Records for the task:
■ ■ ■

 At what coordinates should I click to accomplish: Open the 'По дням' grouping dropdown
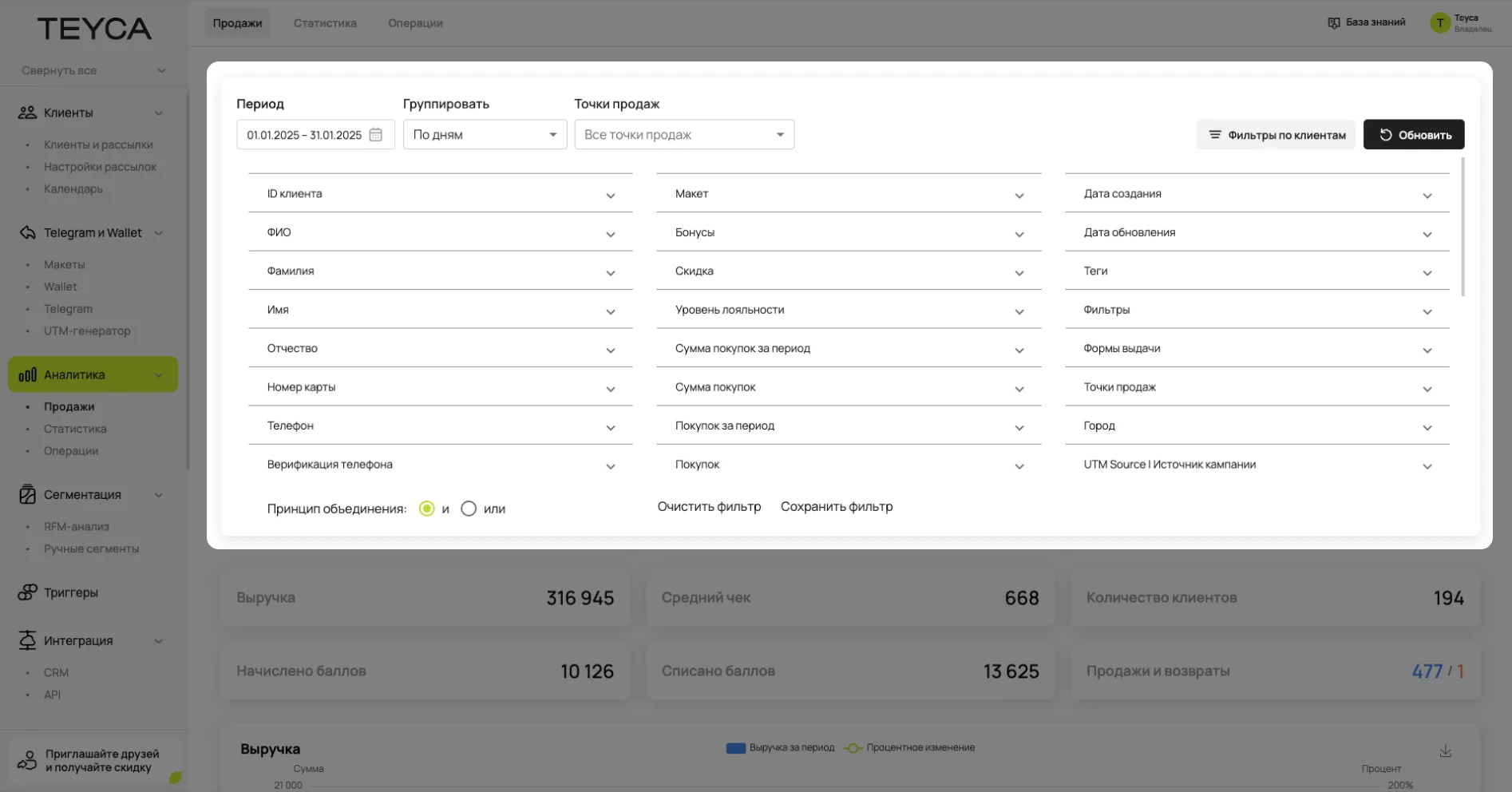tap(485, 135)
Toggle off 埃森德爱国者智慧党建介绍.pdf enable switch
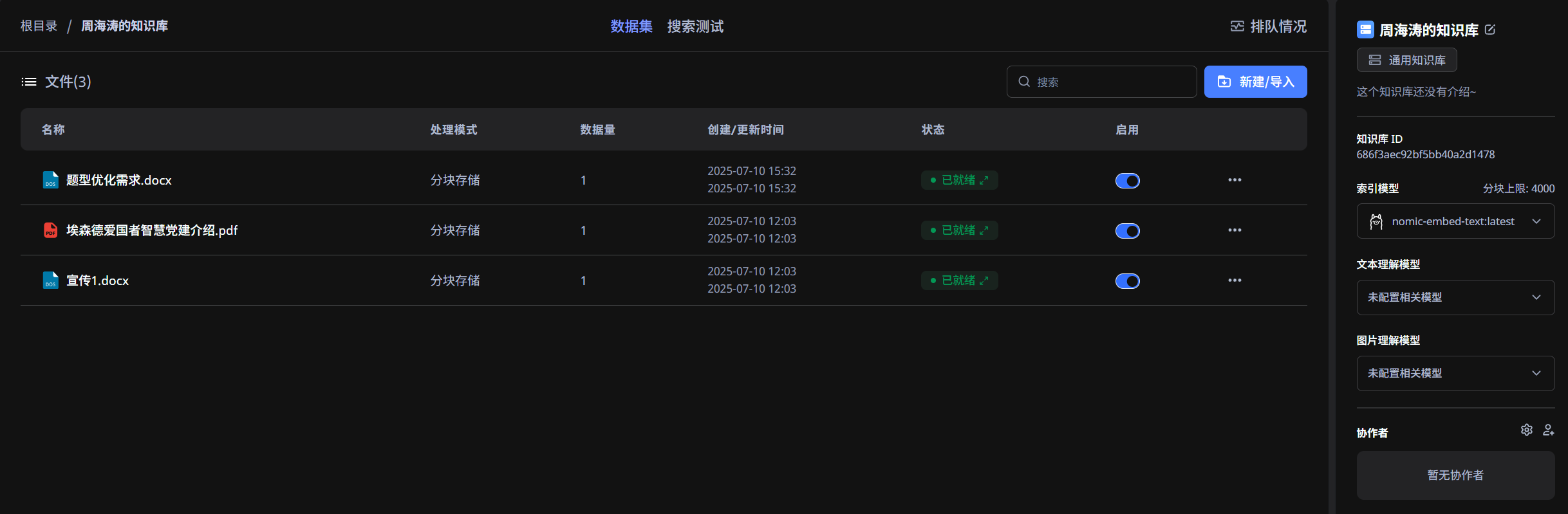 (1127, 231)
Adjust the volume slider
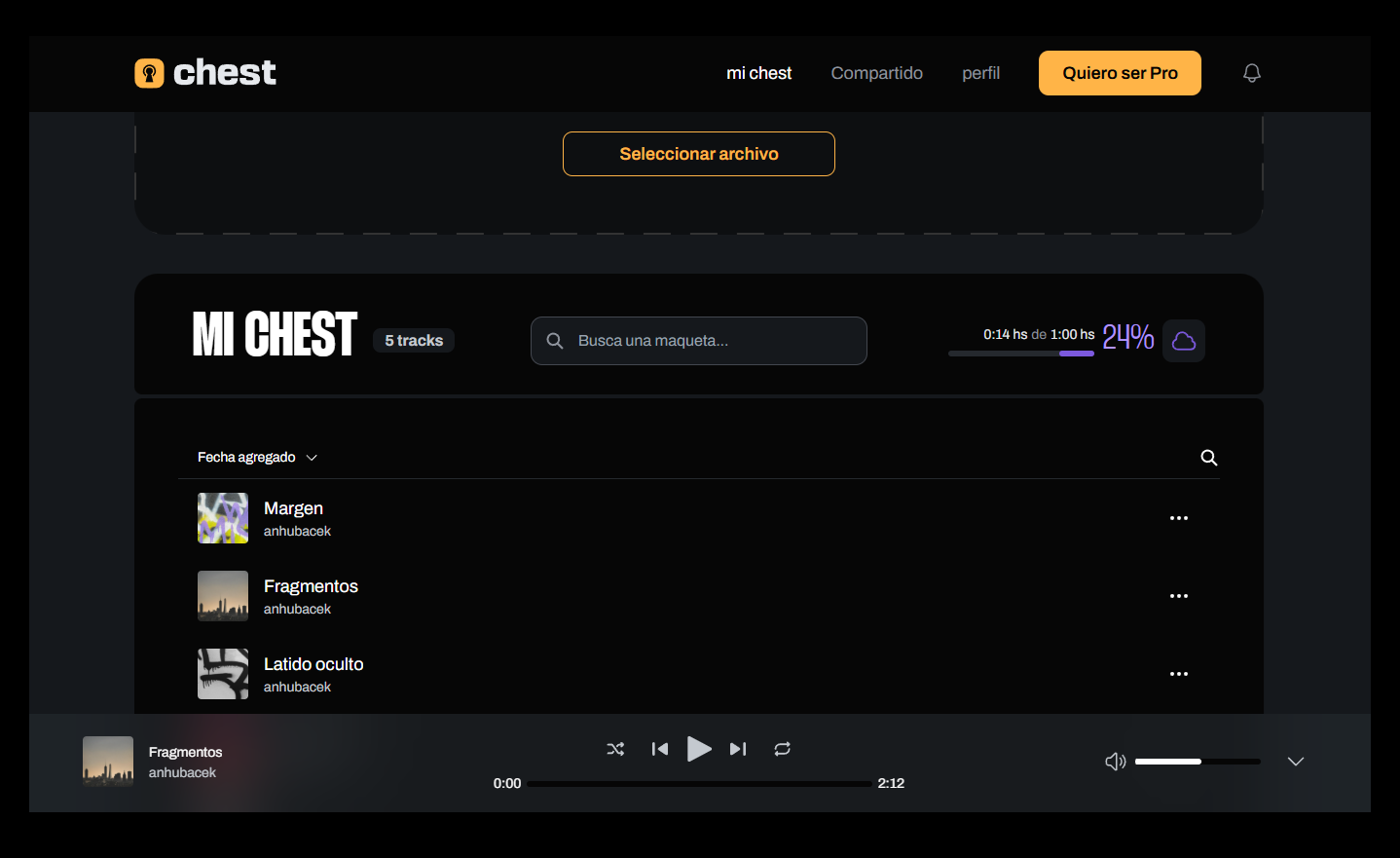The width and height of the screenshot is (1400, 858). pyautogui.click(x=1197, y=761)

■ ■ ■

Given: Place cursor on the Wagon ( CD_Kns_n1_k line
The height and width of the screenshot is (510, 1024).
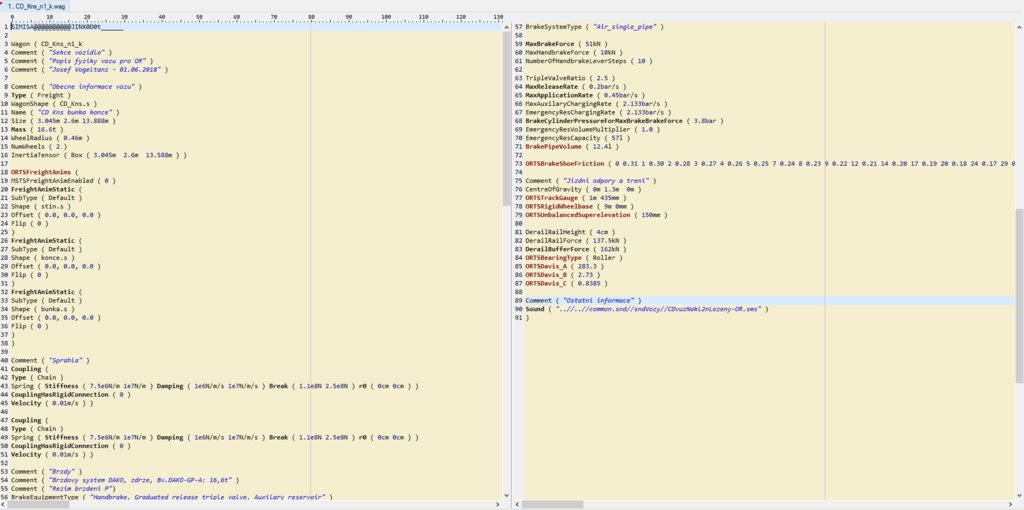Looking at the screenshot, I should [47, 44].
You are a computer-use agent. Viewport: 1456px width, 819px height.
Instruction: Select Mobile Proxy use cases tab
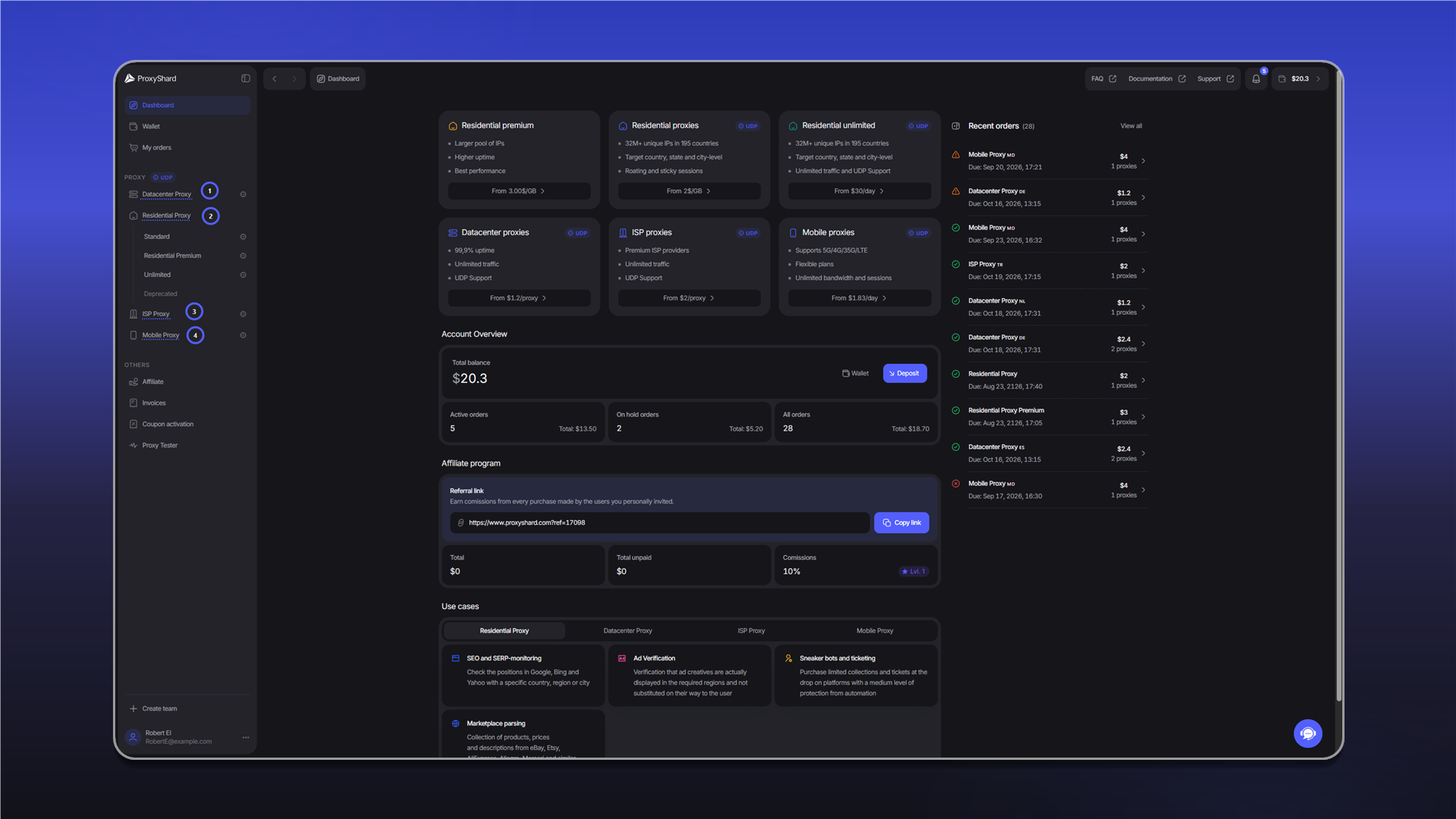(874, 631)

■ ■ ■

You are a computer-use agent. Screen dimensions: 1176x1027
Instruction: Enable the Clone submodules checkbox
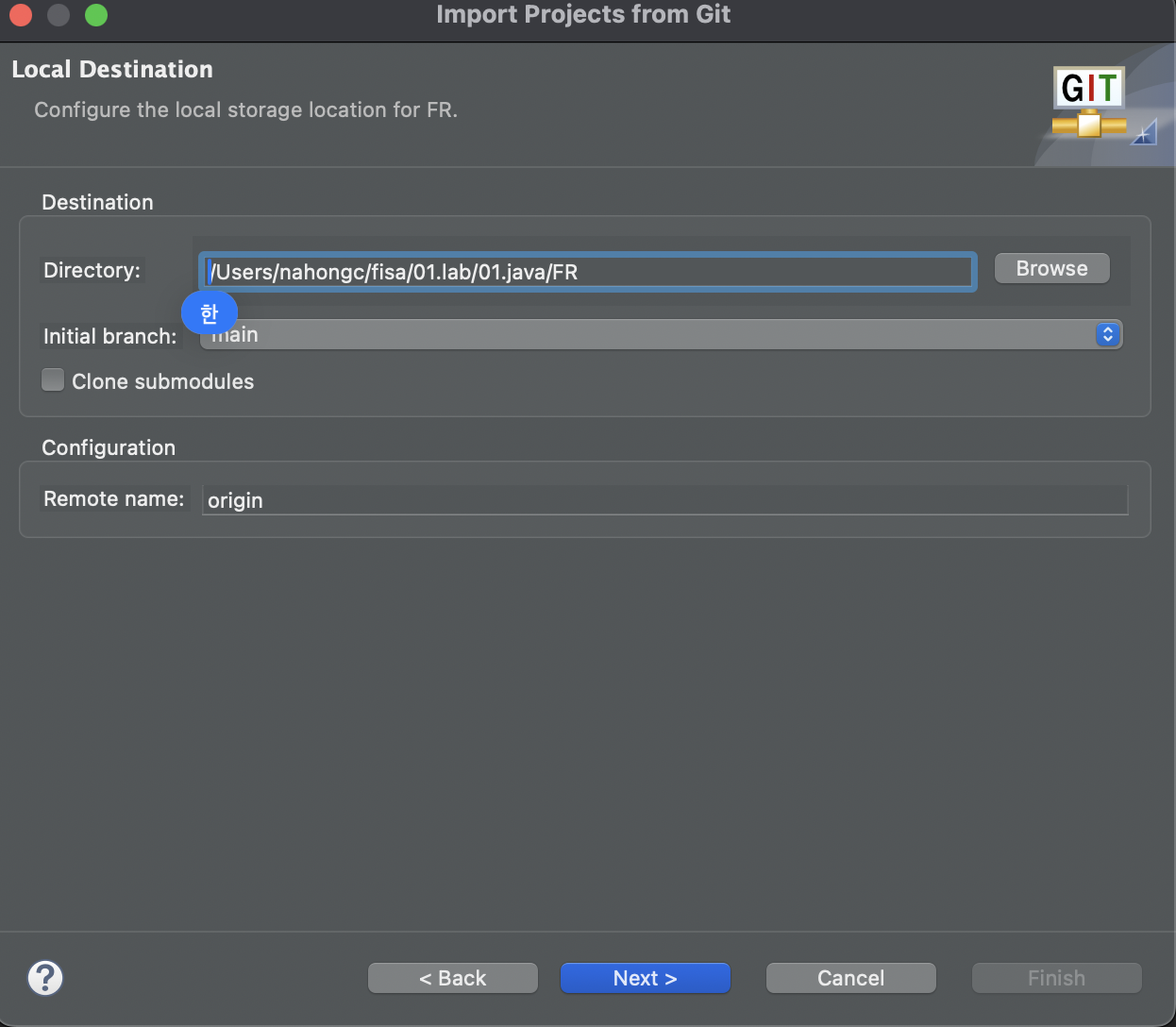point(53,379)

■ ■ ■

Exercise requirements:
Quote the lines of the material above, starting with the line containing "At what coordinates" and going on through the line containing "The width and", with both of those lines included. Leave out the pictures.

Complete output:
 At what coordinates should I click to accomplish: Open the 'По дням' grouping dropdown
tap(485, 135)
Toggle off 埃森德爱国者智慧党建介绍.pdf enable switch
 (1127, 231)
Adjust the volume slider
The width and height of the screenshot is (1400, 858). pyautogui.click(x=1197, y=761)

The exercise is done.